ASSIGNED TASK
Your task is to filter the entries and copy every line containing the string "icon".

★ ★ ★ ★ ★

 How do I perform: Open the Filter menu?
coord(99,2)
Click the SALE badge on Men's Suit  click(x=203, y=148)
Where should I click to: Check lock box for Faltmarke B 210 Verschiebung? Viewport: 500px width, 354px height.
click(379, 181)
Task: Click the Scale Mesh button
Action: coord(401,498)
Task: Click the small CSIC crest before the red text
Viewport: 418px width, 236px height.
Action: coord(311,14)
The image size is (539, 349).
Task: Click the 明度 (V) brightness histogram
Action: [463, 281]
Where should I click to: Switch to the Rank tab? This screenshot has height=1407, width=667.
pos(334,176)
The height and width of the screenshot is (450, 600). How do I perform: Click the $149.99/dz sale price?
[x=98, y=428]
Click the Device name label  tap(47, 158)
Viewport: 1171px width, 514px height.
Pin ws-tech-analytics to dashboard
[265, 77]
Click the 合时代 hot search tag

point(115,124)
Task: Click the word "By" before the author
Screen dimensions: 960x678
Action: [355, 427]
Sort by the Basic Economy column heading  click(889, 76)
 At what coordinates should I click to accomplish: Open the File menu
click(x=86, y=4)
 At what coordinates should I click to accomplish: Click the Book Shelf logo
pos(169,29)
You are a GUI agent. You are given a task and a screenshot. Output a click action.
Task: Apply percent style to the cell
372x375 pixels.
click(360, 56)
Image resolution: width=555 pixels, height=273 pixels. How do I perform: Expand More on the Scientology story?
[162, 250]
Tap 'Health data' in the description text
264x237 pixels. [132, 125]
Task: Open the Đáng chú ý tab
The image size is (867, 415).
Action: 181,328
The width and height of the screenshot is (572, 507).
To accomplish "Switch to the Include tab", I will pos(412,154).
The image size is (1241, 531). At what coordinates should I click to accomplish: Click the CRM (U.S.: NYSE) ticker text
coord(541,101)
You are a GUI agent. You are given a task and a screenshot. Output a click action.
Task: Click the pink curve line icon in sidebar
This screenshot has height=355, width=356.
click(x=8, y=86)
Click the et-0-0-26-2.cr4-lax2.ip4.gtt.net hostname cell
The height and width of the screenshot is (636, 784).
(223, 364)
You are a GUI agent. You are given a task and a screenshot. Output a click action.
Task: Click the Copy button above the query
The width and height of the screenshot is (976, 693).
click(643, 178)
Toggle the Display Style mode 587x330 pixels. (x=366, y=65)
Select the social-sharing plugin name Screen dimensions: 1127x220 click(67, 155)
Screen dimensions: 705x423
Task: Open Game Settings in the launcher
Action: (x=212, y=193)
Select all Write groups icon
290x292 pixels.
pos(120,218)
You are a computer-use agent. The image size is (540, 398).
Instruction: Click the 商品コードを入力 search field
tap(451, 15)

★ ★ ★ ★ ★

SOLUTION
Task: Click the pink curve line icon in sidebar
Select all Write groups icon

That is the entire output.